=== Begin Enclosure ===

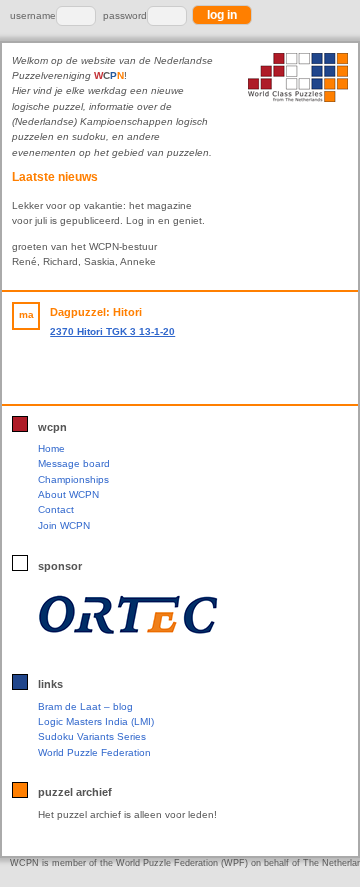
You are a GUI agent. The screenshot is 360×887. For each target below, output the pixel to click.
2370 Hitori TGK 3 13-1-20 (112, 331)
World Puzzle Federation (94, 752)
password (125, 15)
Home (51, 448)
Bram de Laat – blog (85, 706)
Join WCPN (64, 525)
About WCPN (68, 494)
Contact (56, 509)
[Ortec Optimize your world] (175, 615)
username (33, 15)
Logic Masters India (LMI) (96, 721)
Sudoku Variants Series (92, 736)
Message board (74, 463)
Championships (73, 479)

=== End Enclosure ===

--- What the task requires ---
Restate the records above verbatim. Pictures stay out.

--- Exercise answer ---
You are a GUI agent. The screenshot is 360×887. For each target below, output the pixel to click.
2370 Hitori TGK 3 13-1-20 (112, 331)
World Puzzle Federation (94, 752)
password (125, 15)
Home (51, 448)
Bram de Laat – blog (85, 706)
Join WCPN (64, 525)
About WCPN (68, 494)
Contact (56, 509)
[Ortec Optimize your world] (175, 615)
username (33, 15)
Logic Masters India (LMI) (96, 721)
Sudoku Variants Series (92, 736)
Message board (74, 463)
Championships (73, 479)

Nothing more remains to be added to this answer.